(Excerpted data)
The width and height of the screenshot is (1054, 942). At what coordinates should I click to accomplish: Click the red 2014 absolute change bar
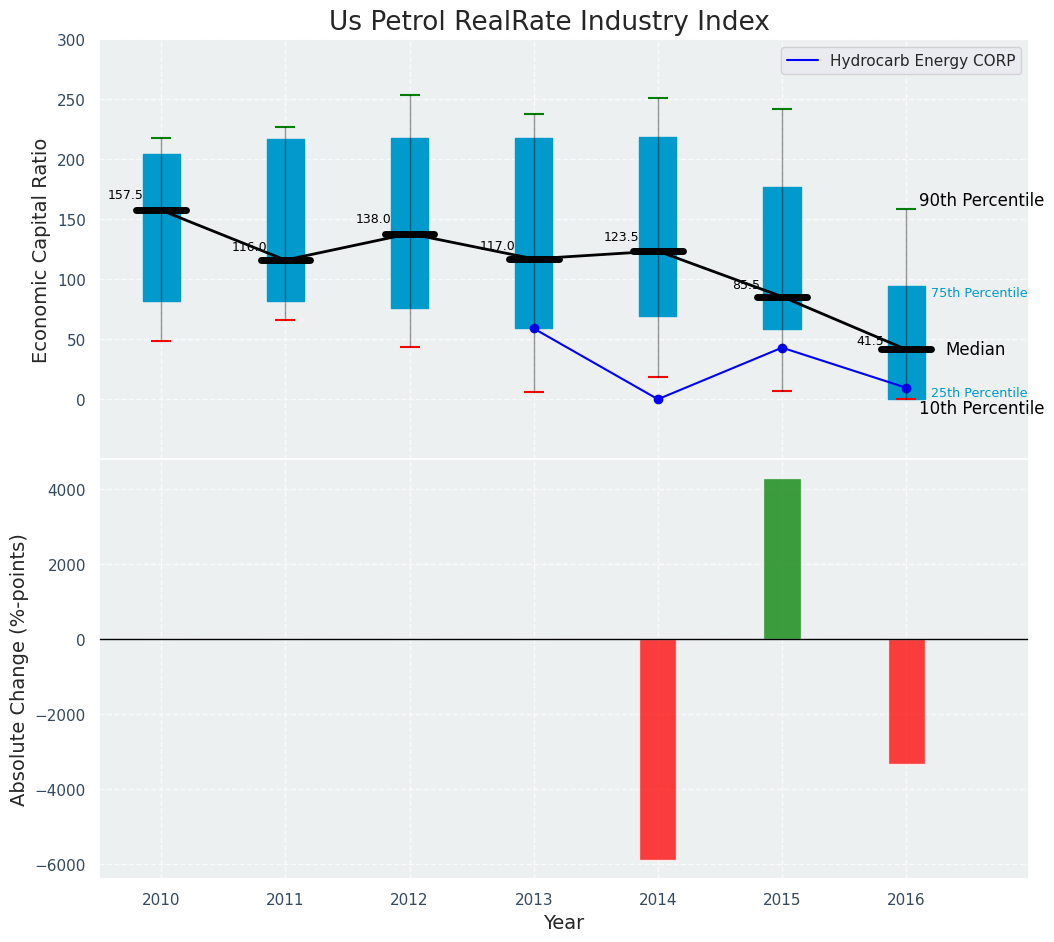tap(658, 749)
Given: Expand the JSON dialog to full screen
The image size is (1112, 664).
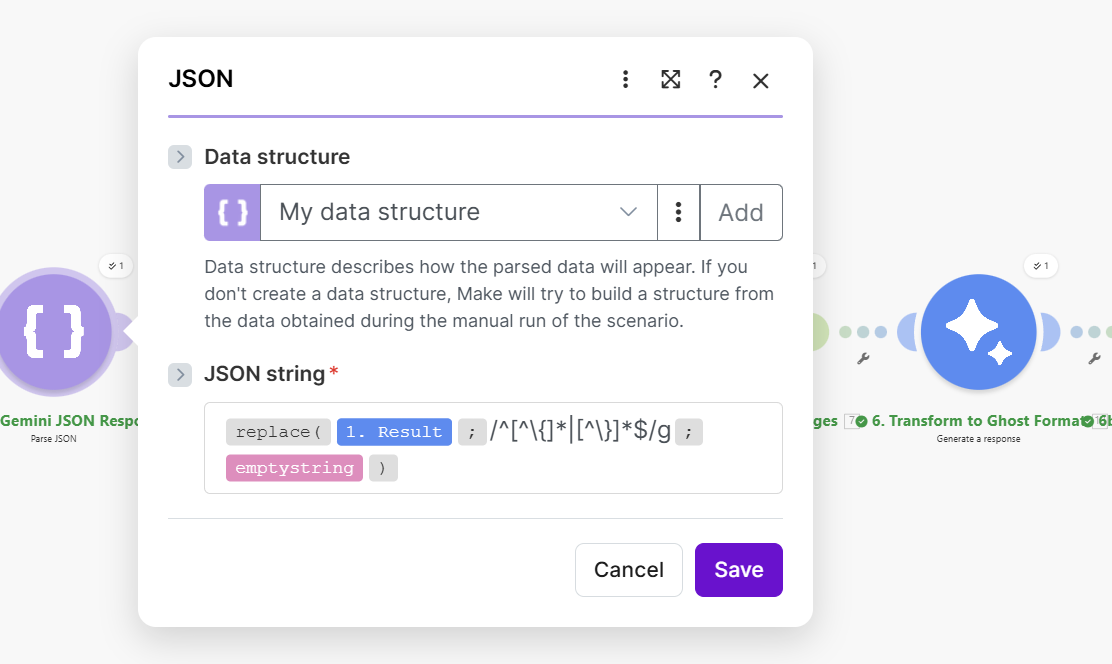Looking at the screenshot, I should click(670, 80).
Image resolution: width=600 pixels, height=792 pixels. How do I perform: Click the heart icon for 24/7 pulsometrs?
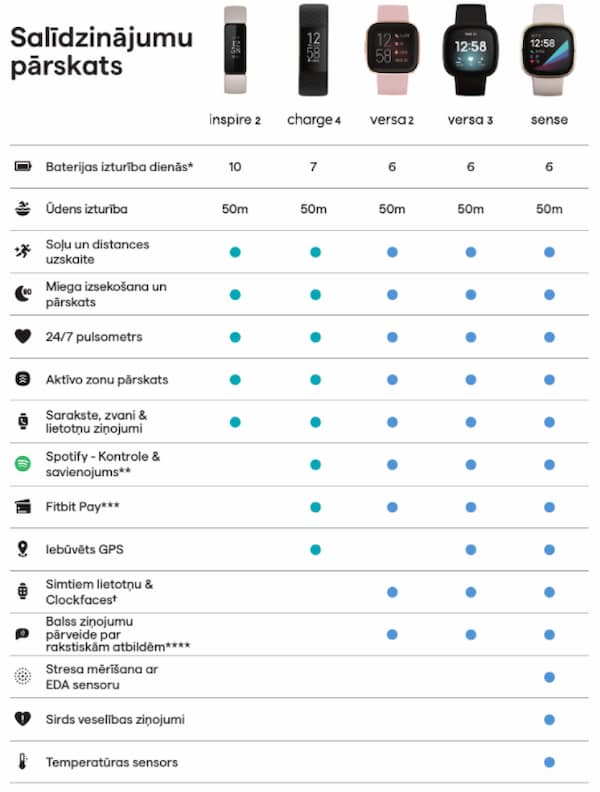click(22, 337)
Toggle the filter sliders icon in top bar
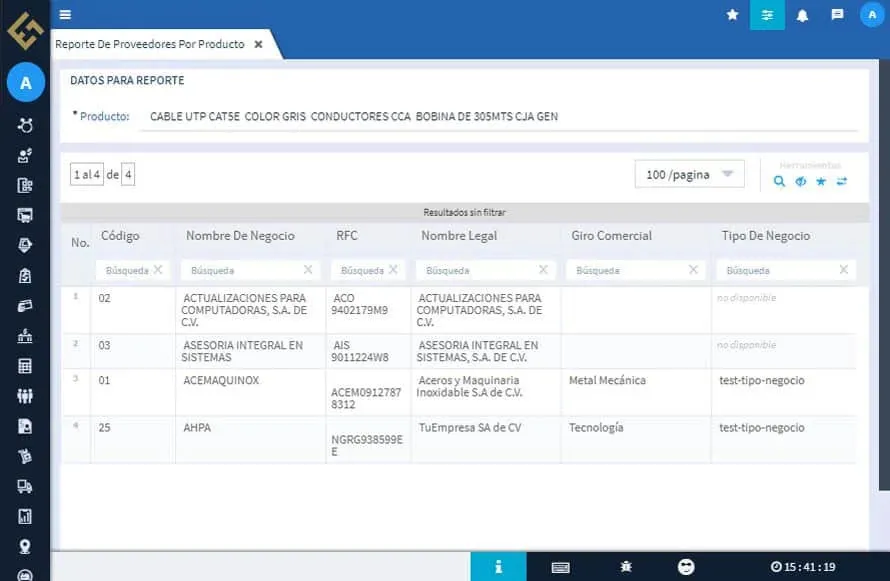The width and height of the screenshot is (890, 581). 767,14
(End Excerpted data)
(Excerpted data)
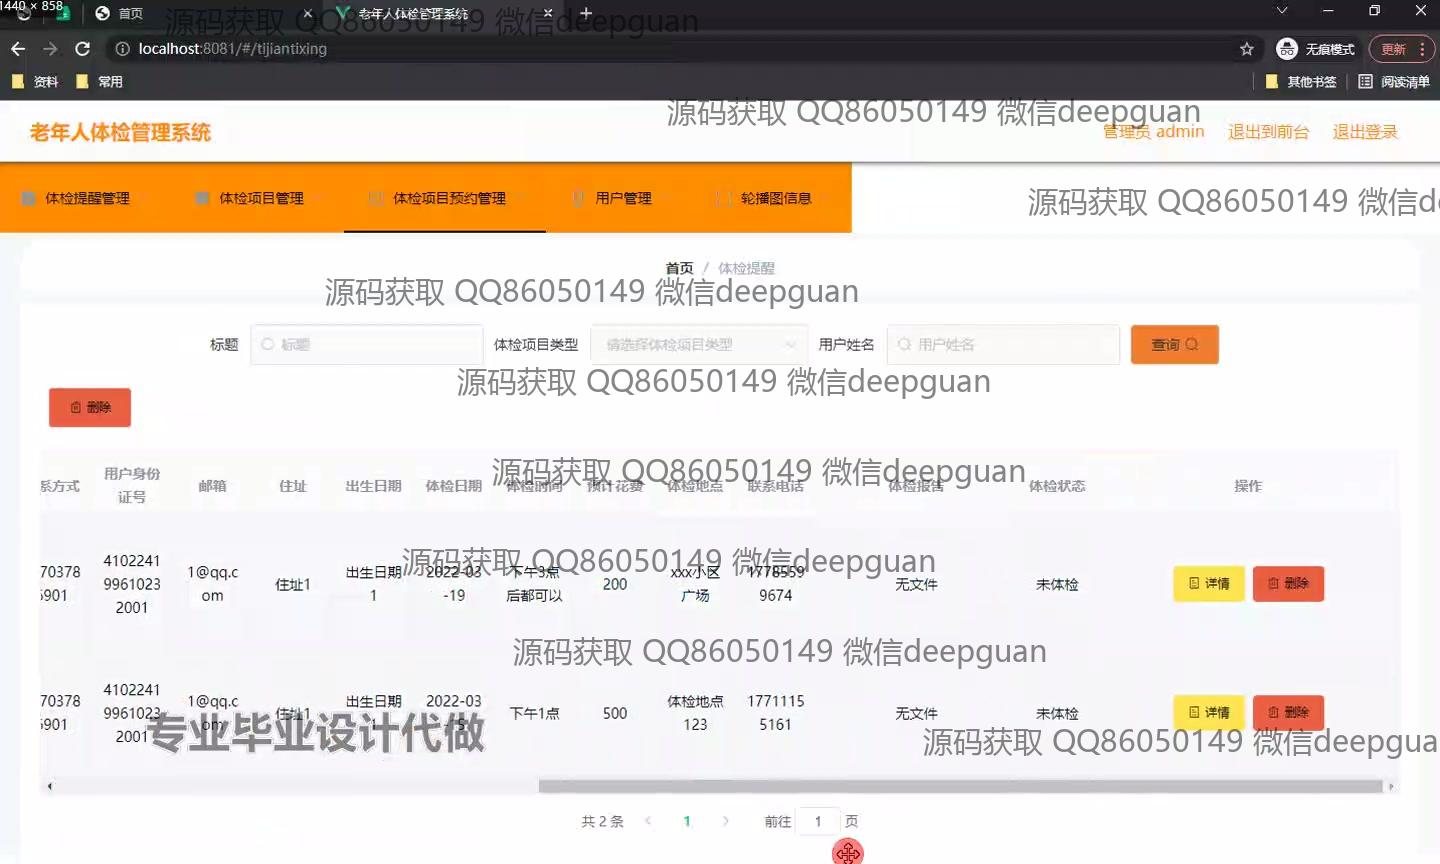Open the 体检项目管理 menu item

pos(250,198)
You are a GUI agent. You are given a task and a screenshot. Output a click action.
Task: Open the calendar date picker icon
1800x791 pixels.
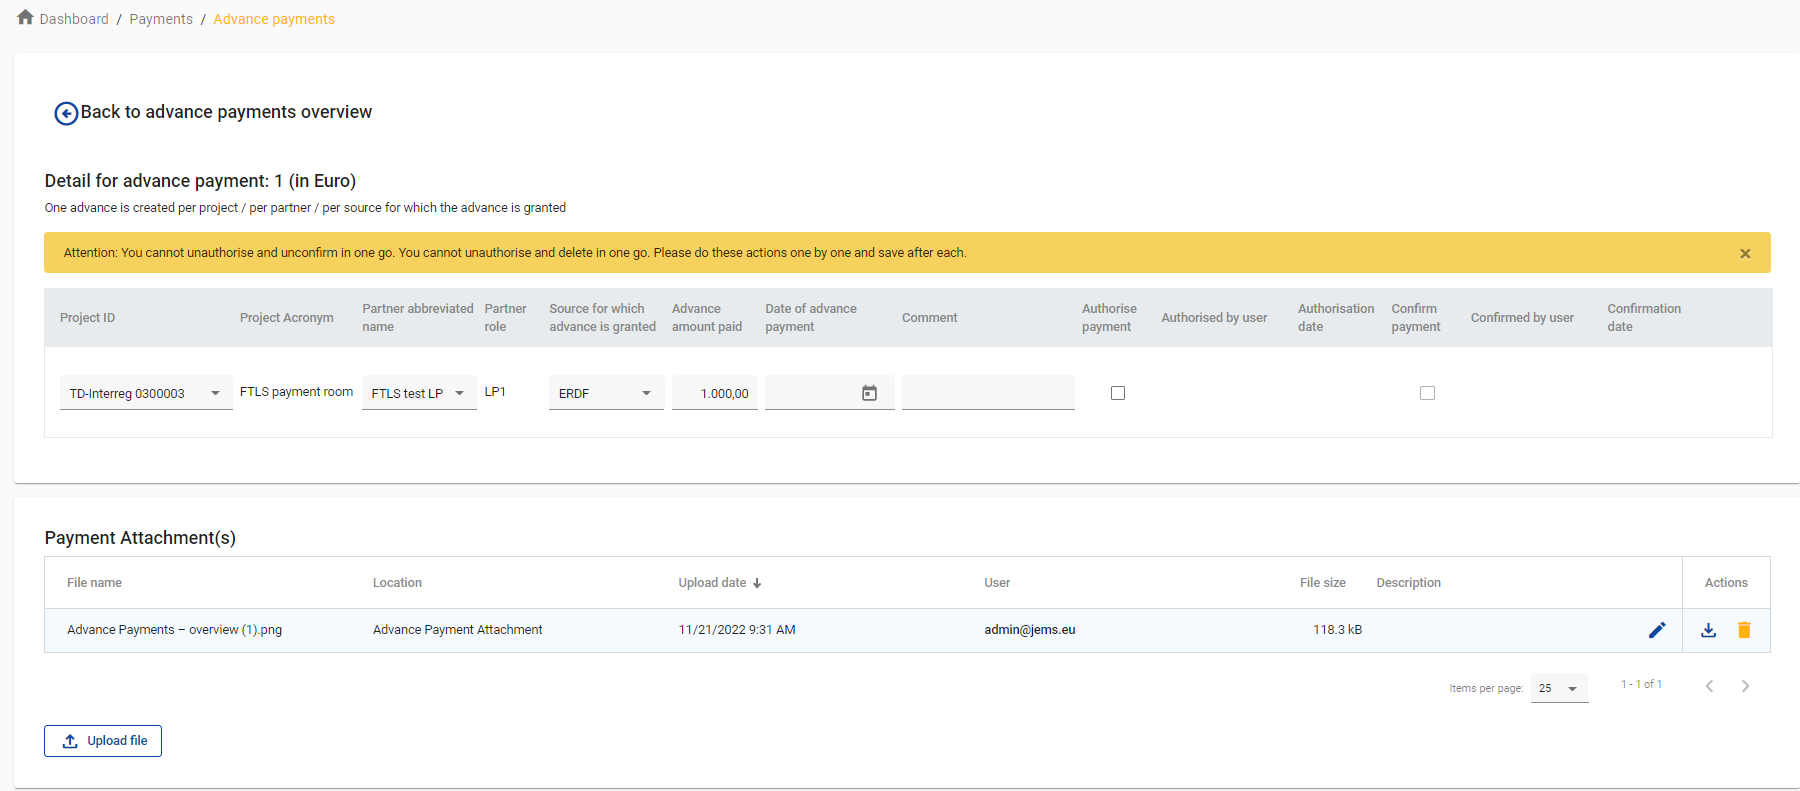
(End Excerpted data)
Using the records above, write out exactly the lines between the one holding "Task: Open the calendar date picker icon" and the one holding "1800x791 pixels.", inclusive; leave everything else out.

Task output:
Task: Open the calendar date picker icon
1800x791 pixels.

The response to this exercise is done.